= David Gibb (mathematician) =

Scottish mathematician and astronomer

David Gibb FRSE (31 October 1883 – 28 March 1946) was a Scottish mathematician and astronomer. He was the first person to use the term numerical integration.

==Life==
Gibb, eldest son of Robert Gibb, a salt manufacturer, and his wife Joanna, was born in Methil near Leven, Fife on 31 October 1883. He attended Leven Public School and then George Watsons College in Edinburgh (1896–99). He studied mathematics and sciences at the University of Edinburgh, graduating with a MA/BSc in 1906 . While being a student, he lodged with Mr Flockhart at 3 West Preston Street, Edinburgh. In 1909 he began lecturing in mathematics at the university.

In 1910 he was elected a Fellow of the Royal Society of Edinburgh for his contributions to mathematics and astronomy. His proposers were George Chrystal, Sir Frank Watson Dyson, Cargill Gilston Knott and Ellice Horsburgh.
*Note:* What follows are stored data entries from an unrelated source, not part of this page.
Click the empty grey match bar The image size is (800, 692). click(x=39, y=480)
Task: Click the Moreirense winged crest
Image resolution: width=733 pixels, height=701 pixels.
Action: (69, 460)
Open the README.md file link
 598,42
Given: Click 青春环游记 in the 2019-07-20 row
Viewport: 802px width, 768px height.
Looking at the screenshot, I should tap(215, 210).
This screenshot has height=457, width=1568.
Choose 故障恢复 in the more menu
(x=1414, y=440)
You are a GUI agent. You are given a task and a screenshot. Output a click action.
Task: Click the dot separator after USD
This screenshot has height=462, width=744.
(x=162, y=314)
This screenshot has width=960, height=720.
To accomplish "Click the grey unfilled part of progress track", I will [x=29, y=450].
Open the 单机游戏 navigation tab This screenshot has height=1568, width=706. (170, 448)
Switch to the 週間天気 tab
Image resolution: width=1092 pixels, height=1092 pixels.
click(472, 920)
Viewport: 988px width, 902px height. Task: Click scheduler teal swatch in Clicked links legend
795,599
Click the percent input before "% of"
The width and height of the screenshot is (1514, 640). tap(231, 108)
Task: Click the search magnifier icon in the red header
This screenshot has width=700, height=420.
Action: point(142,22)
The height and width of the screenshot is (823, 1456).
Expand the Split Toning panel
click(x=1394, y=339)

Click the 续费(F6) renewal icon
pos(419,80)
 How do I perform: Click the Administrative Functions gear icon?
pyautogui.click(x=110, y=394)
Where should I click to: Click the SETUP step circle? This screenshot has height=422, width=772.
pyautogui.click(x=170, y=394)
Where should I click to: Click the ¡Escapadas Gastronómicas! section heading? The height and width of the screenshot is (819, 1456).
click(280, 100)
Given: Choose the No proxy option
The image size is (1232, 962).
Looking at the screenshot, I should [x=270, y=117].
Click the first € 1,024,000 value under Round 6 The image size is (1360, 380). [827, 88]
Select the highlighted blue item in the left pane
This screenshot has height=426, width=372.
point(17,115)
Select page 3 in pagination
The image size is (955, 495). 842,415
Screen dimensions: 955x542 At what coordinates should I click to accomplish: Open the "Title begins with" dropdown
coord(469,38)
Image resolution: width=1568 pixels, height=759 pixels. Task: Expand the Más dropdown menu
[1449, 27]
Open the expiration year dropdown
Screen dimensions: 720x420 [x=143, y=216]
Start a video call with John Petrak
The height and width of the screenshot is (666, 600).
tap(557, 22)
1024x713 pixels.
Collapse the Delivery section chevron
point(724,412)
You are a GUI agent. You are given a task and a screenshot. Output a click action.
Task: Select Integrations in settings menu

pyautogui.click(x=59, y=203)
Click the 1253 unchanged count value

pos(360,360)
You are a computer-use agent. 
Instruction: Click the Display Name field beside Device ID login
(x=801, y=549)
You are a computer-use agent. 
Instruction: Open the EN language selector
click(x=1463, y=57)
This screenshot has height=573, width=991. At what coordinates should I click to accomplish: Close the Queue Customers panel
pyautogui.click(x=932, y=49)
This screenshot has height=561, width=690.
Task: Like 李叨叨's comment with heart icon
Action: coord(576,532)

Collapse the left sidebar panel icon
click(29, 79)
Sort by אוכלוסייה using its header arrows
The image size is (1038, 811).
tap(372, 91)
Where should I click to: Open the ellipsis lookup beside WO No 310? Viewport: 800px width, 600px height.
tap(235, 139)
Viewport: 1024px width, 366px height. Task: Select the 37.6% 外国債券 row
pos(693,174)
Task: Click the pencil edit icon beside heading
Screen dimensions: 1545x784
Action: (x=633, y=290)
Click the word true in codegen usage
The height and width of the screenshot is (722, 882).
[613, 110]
During the First World War he worked on the Ballistic Department Ordnance Committee at the Royal Arsenal in Woolwich, remotely calculating complex gun angles to fire on hidden or obscured targets, such as at the Gallipoli peninsula.

He returned to the University of Edinburgh after the war. From 1920 he had been President of the Edinburgh Mathematical Society.

In 1934 he was promoted to Reader in Mathematics and remained in this role until his death in 1946. He died in Edinburgh on 28 March 1946.

==Publications==

- A Course in Interpolation and Numeric Integration for the Mathematical Laboratory (1915)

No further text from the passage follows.